# TASK PROMPT
Rewrite the entries below, swapping every "Task:" for "Instruction:" and leaving all other text unchanged.

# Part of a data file
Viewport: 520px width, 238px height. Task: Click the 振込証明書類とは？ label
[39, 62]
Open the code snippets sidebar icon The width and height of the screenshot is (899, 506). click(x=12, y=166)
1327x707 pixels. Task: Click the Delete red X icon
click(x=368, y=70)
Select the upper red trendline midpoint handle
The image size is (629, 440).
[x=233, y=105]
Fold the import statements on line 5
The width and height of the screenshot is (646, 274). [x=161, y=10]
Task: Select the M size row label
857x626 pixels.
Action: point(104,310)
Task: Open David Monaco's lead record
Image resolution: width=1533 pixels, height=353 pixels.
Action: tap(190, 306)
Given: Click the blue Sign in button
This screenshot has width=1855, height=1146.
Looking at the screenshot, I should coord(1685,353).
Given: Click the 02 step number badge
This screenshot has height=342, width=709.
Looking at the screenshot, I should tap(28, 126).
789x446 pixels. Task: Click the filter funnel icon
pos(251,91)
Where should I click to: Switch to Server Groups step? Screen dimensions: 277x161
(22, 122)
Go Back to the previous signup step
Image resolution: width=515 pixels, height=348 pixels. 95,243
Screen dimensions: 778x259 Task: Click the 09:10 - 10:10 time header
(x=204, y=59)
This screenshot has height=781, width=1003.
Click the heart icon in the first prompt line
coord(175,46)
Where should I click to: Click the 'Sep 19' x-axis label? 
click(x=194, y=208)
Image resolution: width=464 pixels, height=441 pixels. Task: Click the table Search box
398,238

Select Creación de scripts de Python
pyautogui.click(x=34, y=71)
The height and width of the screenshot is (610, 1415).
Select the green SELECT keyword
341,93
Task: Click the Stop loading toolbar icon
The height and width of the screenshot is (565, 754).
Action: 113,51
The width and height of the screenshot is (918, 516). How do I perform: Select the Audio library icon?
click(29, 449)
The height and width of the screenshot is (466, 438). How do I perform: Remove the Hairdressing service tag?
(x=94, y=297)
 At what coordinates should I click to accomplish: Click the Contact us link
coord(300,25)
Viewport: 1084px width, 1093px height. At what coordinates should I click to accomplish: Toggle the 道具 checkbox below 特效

# THE REPLY
Viewport: 520px width, 238px height. Instruction: Click the 振込証明書類とは？ label
[39, 62]
Open the code snippets sidebar icon The width and height of the screenshot is (899, 506). click(x=12, y=166)
1327x707 pixels. Instruction: Click the Delete red X icon
click(x=368, y=70)
Select the upper red trendline midpoint handle
The image size is (629, 440).
[x=233, y=105]
Fold the import statements on line 5
The width and height of the screenshot is (646, 274). [x=161, y=10]
Instruction: Select the M size row label
857x626 pixels.
Action: point(104,310)
Instruction: Open David Monaco's lead record
Image resolution: width=1533 pixels, height=353 pixels.
Action: tap(190, 306)
Given: Click the blue Sign in button
This screenshot has width=1855, height=1146.
Looking at the screenshot, I should coord(1685,353).
Given: Click the 02 step number badge
This screenshot has height=342, width=709.
Looking at the screenshot, I should tap(28, 126).
789x446 pixels. Instruction: Click the filter funnel icon
pos(251,91)
Where should I click to: Switch to Server Groups step? Screen dimensions: 277x161
(22, 122)
Go Back to the previous signup step
Image resolution: width=515 pixels, height=348 pixels. 95,243
Screen dimensions: 778x259 Instruction: Click the 09:10 - 10:10 time header
(x=204, y=59)
This screenshot has height=781, width=1003.
Click the heart icon in the first prompt line
coord(175,46)
Where should I click to: Click the 'Sep 19' x-axis label? 
click(x=194, y=208)
Image resolution: width=464 pixels, height=441 pixels. Instruction: Click the table Search box
398,238

Select Creación de scripts de Python
pyautogui.click(x=34, y=71)
The height and width of the screenshot is (610, 1415).
Select the green SELECT keyword
341,93
Instruction: Click the Stop loading toolbar icon
The height and width of the screenshot is (565, 754).
Action: 113,51
The width and height of the screenshot is (918, 516). How do I perform: Select the Audio library icon?
click(29, 449)
The height and width of the screenshot is (466, 438). How do I perform: Remove the Hairdressing service tag?
(x=94, y=297)
 At what coordinates should I click to accomplish: Click the Contact us link
coord(300,25)
Viewport: 1084px width, 1093px height. At what coordinates should I click to accomplish: Toggle the 道具 checkbox below 特效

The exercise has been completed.